WHAT TO WORK ON = Would you restate word for word the lines of the listing, beginning at the first and ending with the line that holds "Click the 태그명 column header"?
___ RECORD SET
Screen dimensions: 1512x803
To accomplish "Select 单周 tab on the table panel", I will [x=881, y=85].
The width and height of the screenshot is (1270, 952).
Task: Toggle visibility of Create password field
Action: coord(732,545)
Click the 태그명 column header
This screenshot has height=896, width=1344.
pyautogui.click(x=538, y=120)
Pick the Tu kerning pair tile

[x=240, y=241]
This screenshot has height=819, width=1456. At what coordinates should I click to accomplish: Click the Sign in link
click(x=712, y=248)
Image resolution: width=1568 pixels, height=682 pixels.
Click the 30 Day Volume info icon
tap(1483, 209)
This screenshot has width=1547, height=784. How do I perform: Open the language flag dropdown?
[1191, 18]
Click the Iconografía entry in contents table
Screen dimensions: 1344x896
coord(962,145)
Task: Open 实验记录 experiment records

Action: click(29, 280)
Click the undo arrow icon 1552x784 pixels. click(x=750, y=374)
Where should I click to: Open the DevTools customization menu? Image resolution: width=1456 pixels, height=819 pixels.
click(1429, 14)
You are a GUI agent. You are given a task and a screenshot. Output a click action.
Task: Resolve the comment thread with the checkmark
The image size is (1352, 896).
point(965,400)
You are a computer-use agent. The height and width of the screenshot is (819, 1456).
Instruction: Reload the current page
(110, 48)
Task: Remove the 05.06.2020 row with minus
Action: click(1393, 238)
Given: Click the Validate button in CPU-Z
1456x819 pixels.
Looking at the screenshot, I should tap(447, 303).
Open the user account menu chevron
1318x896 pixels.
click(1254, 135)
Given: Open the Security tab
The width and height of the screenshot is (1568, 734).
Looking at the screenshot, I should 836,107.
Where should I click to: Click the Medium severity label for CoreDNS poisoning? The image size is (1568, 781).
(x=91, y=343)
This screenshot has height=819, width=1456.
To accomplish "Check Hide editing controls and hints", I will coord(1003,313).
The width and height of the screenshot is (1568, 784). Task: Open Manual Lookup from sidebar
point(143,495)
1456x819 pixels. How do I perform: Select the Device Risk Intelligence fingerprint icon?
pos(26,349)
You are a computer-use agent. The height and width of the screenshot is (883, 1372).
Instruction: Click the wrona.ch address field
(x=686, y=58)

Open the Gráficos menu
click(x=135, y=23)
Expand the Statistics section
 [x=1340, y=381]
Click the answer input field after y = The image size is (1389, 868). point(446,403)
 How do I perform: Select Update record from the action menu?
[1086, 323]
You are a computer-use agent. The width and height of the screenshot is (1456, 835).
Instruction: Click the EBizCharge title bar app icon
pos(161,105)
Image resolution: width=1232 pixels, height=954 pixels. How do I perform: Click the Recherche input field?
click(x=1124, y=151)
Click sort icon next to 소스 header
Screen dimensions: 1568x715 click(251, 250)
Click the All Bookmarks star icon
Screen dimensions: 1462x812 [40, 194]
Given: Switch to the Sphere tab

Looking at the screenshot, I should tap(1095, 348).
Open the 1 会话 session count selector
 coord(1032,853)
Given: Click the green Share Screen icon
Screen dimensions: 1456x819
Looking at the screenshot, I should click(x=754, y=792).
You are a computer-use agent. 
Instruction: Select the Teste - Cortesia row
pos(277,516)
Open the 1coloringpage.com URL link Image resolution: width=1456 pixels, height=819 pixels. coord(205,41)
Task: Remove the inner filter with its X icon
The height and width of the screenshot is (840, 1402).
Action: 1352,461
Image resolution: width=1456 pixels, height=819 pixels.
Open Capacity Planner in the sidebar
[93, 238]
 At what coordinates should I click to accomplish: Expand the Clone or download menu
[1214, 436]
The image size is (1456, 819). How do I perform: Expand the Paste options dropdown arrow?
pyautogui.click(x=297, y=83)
______
ANSWER FOR THE TASK =
Screen dimensions: 1512x803
To accomplish "Select 单周 tab on the table panel", I will [x=881, y=85].
The width and height of the screenshot is (1270, 952).
Task: Toggle visibility of Create password field
Action: coord(732,545)
Click the 태그명 column header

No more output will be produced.